## ABOUT THIS TASK
The entries below contain a stretch that opens with the line containing "This screenshot has width=843, height=630." and closes with the line containing "Expand the 'Стандартная"; set down that stretch exactly, both ends included, and nothing else.

## MATERIAL PROVIDED
»»

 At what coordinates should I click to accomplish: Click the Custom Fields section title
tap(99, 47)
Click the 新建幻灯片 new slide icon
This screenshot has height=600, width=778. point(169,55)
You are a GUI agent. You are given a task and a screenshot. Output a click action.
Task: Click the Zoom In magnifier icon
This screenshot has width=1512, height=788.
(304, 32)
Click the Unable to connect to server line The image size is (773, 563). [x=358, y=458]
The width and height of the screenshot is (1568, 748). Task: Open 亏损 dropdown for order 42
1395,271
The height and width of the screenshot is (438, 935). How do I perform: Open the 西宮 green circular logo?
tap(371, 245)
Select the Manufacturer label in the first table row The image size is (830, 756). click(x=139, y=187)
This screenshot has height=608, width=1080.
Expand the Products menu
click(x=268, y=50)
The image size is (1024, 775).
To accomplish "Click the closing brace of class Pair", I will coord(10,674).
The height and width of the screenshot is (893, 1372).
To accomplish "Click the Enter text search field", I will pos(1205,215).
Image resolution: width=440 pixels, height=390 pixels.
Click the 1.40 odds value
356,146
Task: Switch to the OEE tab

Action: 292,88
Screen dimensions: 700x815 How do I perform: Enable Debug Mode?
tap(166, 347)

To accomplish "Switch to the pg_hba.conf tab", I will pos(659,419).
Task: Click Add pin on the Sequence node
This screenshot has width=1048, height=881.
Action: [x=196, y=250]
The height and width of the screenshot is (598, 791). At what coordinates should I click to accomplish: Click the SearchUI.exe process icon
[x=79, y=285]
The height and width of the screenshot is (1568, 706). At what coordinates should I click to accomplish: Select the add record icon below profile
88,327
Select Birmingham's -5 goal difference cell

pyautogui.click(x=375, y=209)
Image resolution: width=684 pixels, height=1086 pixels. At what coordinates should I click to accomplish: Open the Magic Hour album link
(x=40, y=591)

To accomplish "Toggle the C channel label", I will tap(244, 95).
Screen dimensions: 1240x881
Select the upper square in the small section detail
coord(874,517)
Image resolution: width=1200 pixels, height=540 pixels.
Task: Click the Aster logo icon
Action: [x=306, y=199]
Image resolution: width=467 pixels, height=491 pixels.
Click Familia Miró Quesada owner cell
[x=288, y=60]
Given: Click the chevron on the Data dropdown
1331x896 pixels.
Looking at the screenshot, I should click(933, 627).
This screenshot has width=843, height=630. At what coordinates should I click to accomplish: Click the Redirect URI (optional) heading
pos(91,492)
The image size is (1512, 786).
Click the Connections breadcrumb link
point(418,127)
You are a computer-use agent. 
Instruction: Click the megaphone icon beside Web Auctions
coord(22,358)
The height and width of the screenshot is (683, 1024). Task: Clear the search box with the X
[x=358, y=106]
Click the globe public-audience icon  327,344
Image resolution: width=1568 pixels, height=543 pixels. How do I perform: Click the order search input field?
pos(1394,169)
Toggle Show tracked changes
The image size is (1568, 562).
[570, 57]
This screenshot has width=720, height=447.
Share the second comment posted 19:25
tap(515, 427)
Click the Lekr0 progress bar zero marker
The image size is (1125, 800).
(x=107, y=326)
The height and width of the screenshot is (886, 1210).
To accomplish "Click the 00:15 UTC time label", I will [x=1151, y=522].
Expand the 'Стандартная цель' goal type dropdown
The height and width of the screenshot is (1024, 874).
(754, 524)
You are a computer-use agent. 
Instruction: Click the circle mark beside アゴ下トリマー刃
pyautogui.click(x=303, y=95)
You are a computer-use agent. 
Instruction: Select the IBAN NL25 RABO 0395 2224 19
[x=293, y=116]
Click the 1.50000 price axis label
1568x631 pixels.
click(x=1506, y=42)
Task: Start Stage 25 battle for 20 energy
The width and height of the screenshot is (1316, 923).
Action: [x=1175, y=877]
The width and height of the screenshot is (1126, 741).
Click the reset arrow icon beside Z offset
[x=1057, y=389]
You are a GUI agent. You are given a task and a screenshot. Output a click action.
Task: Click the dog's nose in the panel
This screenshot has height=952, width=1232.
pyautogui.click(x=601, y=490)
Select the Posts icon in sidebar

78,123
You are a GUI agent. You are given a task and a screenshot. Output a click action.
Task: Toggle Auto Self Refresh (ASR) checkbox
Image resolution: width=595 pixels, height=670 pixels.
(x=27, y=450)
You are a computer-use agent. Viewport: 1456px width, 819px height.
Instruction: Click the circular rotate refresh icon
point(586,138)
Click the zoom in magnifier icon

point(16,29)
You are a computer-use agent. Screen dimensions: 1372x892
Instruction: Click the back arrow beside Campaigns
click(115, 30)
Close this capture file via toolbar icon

««

## RESULT BELOW
This screenshot has width=843, height=630. At what coordinates should I click to accomplish: Click the Redirect URI (optional) heading
pos(91,492)
The image size is (1512, 786).
Click the Connections breadcrumb link
point(418,127)
You are a computer-use agent. 
Instruction: Click the megaphone icon beside Web Auctions
coord(22,358)
The height and width of the screenshot is (683, 1024). Task: Clear the search box with the X
[x=358, y=106]
Click the globe public-audience icon  327,344
Image resolution: width=1568 pixels, height=543 pixels. How do I perform: Click the order search input field?
pos(1394,169)
Toggle Show tracked changes
The image size is (1568, 562).
[570, 57]
This screenshot has width=720, height=447.
Share the second comment posted 19:25
tap(515, 427)
Click the Lekr0 progress bar zero marker
The image size is (1125, 800).
(x=107, y=326)
The height and width of the screenshot is (886, 1210).
To accomplish "Click the 00:15 UTC time label", I will [x=1151, y=522].
Expand the 'Стандартная цель' goal type dropdown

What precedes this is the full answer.